As an example of the types of problems this guide is intended to help with, we might consider the problem of sourcing the partial quotation referring to Chekhov as an "incomparable artist" = "несравненный художник". Various versions of the complete quotation, attributed to Leo Tolstoy ("Chekhov is an incomparable artist, an artist of life. And the merit of his creative work is that he is understood and accepted not only by every Russian, but by all humanity"), appear all over the Web and in printed texts in English, Russian and other languages, but a source for the quotation is seldom provided. (Even the work from which the above translation is taken -- page 127 of Ernest Simmons' Introduction to Tolstoy's Writings [Chicago, 1968 -- UIUC call numbers 891.73 T58 DS59 and PG3410.S5 1968] -- does not provide a source.)
One Russian-language online resource makes a vague reference to what turns out to be K. Lomunov's Dramaturgiia L. N. Tolstogo (Moskva, 1956 -- UIUC call number 891.73 T58 DL832d), which does turn out to include a slightly different version of the quotation, and, happily, cites its source: page 226 of the 1911 publication Tolstoi i ego sovremenniki, by the prolific Tolstoy biographer Petr Sergeenko.

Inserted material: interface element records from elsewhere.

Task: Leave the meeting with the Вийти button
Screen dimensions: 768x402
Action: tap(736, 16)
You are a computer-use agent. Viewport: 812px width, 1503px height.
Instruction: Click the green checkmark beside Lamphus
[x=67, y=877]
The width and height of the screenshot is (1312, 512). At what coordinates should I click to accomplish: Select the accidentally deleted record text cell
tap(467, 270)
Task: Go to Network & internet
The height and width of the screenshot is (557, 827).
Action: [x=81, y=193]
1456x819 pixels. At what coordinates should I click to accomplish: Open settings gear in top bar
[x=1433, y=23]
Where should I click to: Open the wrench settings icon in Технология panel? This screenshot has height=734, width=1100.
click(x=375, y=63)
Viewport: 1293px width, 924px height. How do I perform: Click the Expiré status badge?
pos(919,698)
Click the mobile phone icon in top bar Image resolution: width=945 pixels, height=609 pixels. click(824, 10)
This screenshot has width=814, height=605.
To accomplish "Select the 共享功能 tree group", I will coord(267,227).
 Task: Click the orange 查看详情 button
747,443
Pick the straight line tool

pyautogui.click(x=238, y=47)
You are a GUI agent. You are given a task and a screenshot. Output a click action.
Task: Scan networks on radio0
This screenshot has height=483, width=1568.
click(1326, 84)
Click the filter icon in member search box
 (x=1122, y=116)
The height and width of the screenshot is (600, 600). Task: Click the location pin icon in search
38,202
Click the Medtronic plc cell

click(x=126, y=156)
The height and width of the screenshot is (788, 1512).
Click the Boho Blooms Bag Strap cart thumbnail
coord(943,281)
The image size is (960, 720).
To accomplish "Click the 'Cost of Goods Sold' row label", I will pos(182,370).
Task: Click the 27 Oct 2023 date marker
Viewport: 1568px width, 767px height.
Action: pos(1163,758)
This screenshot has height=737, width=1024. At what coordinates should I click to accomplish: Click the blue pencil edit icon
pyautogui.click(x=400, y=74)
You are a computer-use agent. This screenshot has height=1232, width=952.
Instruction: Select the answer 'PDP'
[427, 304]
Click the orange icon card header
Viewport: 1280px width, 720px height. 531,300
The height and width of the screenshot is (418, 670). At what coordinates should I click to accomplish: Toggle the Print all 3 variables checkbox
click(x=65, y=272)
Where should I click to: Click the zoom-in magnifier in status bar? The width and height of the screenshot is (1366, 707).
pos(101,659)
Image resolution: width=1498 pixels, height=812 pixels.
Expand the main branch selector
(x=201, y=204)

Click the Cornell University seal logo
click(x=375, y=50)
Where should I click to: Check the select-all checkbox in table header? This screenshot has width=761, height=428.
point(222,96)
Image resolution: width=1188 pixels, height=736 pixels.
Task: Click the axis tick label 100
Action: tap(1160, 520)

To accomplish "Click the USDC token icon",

However if one wants to verify this citation de visu in the Sergeenko work, one may come to a conclusion when searching for it in Worldcat that it is a rare item. Actually, it is quite widely held, including the UIUC library (Call no. 891.73 T58BS48t). However, what is important to know is that in cataloging this work the pre-revolutionary spelling of Sergeenko’s name was used, giving Sergieenko. This is an example of knowledge of bibliographic detail that may make or break a research project. This guide hopes to assist the Chekhov scholar with at least a few of such idiosyncrasies.